YOUR OBJECTIVE. Could you print every entry below exactly as given?

RECORDS SUPPLIED.
● ● ● ● ● ● ●

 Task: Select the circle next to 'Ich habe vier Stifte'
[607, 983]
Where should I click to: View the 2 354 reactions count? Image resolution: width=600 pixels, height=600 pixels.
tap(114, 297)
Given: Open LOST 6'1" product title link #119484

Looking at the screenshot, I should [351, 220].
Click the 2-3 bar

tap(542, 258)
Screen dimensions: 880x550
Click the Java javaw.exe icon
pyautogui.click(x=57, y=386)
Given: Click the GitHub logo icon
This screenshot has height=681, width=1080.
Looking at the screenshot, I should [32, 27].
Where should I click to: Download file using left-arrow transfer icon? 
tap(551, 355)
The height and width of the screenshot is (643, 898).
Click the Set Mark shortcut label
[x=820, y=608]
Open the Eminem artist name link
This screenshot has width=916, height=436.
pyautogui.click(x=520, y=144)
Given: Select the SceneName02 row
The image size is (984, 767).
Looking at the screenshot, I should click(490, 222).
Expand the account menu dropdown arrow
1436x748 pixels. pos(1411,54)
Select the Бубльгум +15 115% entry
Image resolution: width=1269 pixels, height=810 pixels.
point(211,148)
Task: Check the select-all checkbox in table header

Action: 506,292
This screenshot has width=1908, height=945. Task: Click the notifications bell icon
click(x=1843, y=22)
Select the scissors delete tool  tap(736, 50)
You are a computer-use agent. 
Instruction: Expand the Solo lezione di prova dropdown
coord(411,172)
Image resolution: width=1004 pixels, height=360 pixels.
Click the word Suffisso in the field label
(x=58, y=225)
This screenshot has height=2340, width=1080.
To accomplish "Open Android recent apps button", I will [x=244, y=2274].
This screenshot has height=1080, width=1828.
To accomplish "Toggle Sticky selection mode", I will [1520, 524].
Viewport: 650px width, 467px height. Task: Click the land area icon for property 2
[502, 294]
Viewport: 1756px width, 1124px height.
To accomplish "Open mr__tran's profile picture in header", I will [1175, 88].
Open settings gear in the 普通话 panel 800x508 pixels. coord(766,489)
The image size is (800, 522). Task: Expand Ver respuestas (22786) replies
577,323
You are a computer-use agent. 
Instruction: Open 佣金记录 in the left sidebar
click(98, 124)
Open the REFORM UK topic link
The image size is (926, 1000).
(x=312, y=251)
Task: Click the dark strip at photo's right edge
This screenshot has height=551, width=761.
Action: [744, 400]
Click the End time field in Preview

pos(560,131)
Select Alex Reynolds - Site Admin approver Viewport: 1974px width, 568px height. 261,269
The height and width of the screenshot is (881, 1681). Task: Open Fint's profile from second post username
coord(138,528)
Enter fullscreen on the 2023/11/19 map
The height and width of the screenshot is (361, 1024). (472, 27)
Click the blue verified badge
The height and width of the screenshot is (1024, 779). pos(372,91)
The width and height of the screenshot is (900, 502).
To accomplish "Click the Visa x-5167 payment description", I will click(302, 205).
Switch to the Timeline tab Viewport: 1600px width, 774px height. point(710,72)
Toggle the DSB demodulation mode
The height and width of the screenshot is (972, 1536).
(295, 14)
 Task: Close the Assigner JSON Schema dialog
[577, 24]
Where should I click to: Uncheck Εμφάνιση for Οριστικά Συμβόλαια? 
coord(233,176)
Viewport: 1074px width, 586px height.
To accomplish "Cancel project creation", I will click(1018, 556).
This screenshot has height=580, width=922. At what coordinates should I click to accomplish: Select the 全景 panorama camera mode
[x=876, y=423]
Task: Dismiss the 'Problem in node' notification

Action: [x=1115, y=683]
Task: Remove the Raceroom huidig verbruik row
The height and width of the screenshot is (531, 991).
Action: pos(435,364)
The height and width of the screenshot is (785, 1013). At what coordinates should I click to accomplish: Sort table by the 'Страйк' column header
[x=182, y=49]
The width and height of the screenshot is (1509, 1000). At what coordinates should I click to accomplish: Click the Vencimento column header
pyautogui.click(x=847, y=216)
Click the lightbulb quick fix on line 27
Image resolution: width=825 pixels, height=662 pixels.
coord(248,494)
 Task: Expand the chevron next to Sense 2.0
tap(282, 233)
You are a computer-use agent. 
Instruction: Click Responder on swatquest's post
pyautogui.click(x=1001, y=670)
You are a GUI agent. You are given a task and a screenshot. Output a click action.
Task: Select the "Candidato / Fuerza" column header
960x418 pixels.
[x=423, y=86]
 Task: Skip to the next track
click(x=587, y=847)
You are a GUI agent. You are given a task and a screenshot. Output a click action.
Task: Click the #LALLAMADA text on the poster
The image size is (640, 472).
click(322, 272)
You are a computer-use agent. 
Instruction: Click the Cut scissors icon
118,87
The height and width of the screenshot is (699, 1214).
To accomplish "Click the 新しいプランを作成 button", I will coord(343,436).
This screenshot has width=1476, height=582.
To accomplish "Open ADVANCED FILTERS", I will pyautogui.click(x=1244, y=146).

● ● ● ● ● ● ●

SOLUTION TO THE EXERCISE.
 Task: Select the circle next to 'Ich habe vier Stifte'
[607, 983]
Where should I click to: View the 2 354 reactions count? Image resolution: width=600 pixels, height=600 pixels.
tap(114, 297)
Given: Open LOST 6'1" product title link #119484

Looking at the screenshot, I should [351, 220].
Click the 2-3 bar

tap(542, 258)
Screen dimensions: 880x550
Click the Java javaw.exe icon
pyautogui.click(x=57, y=386)
Given: Click the GitHub logo icon
This screenshot has height=681, width=1080.
Looking at the screenshot, I should [32, 27].
Where should I click to: Download file using left-arrow transfer icon? 
tap(551, 355)
The height and width of the screenshot is (643, 898).
Click the Set Mark shortcut label
[x=820, y=608]
Open the Eminem artist name link
This screenshot has width=916, height=436.
pyautogui.click(x=520, y=144)
Given: Select the SceneName02 row
The image size is (984, 767).
Looking at the screenshot, I should click(490, 222).
Expand the account menu dropdown arrow
1436x748 pixels. pos(1411,54)
Select the Бубльгум +15 115% entry
Image resolution: width=1269 pixels, height=810 pixels.
point(211,148)
Task: Check the select-all checkbox in table header

Action: 506,292
This screenshot has width=1908, height=945. Task: Click the notifications bell icon
click(x=1843, y=22)
Select the scissors delete tool  tap(736, 50)
You are a computer-use agent. 
Instruction: Expand the Solo lezione di prova dropdown
coord(411,172)
Image resolution: width=1004 pixels, height=360 pixels.
Click the word Suffisso in the field label
(x=58, y=225)
This screenshot has height=2340, width=1080.
To accomplish "Open Android recent apps button", I will [x=244, y=2274].
This screenshot has height=1080, width=1828.
To accomplish "Toggle Sticky selection mode", I will [1520, 524].
Viewport: 650px width, 467px height. Task: Click the land area icon for property 2
[502, 294]
Viewport: 1756px width, 1124px height.
To accomplish "Open mr__tran's profile picture in header", I will [1175, 88].
Open settings gear in the 普通话 panel 800x508 pixels. coord(766,489)
The image size is (800, 522). Task: Expand Ver respuestas (22786) replies
577,323
You are a computer-use agent. 
Instruction: Open 佣金记录 in the left sidebar
click(98, 124)
Open the REFORM UK topic link
The image size is (926, 1000).
(x=312, y=251)
Task: Click the dark strip at photo's right edge
This screenshot has height=551, width=761.
Action: [744, 400]
Click the End time field in Preview

pos(560,131)
Select Alex Reynolds - Site Admin approver Viewport: 1974px width, 568px height. 261,269
The height and width of the screenshot is (881, 1681). Task: Open Fint's profile from second post username
coord(138,528)
Enter fullscreen on the 2023/11/19 map
The height and width of the screenshot is (361, 1024). (472, 27)
Click the blue verified badge
The height and width of the screenshot is (1024, 779). pos(372,91)
The width and height of the screenshot is (900, 502).
To accomplish "Click the Visa x-5167 payment description", I will click(302, 205).
Switch to the Timeline tab Viewport: 1600px width, 774px height. point(710,72)
Toggle the DSB demodulation mode
The height and width of the screenshot is (972, 1536).
(295, 14)
 Task: Close the Assigner JSON Schema dialog
[577, 24]
Where should I click to: Uncheck Εμφάνιση for Οριστικά Συμβόλαια? 
coord(233,176)
Viewport: 1074px width, 586px height.
To accomplish "Cancel project creation", I will click(1018, 556).
This screenshot has height=580, width=922. At what coordinates should I click to accomplish: Select the 全景 panorama camera mode
[x=876, y=423]
Task: Dismiss the 'Problem in node' notification

Action: [x=1115, y=683]
Task: Remove the Raceroom huidig verbruik row
The height and width of the screenshot is (531, 991).
Action: pos(435,364)
The height and width of the screenshot is (785, 1013). At what coordinates should I click to accomplish: Sort table by the 'Страйк' column header
[x=182, y=49]
The width and height of the screenshot is (1509, 1000). At what coordinates should I click to accomplish: Click the Vencimento column header
pyautogui.click(x=847, y=216)
Click the lightbulb quick fix on line 27
Image resolution: width=825 pixels, height=662 pixels.
coord(248,494)
 Task: Expand the chevron next to Sense 2.0
tap(282, 233)
You are a computer-use agent. 
Instruction: Click Responder on swatquest's post
pyautogui.click(x=1001, y=670)
You are a GUI agent. You are given a task and a screenshot. Output a click action.
Task: Select the "Candidato / Fuerza" column header
960x418 pixels.
[x=423, y=86]
 Task: Skip to the next track
click(x=587, y=847)
You are a GUI agent. You are given a task and a screenshot. Output a click action.
Task: Click the #LALLAMADA text on the poster
The image size is (640, 472).
click(322, 272)
You are a computer-use agent. 
Instruction: Click the Cut scissors icon
118,87
The height and width of the screenshot is (699, 1214).
To accomplish "Click the 新しいプランを作成 button", I will coord(343,436).
This screenshot has width=1476, height=582.
To accomplish "Open ADVANCED FILTERS", I will pyautogui.click(x=1244, y=146).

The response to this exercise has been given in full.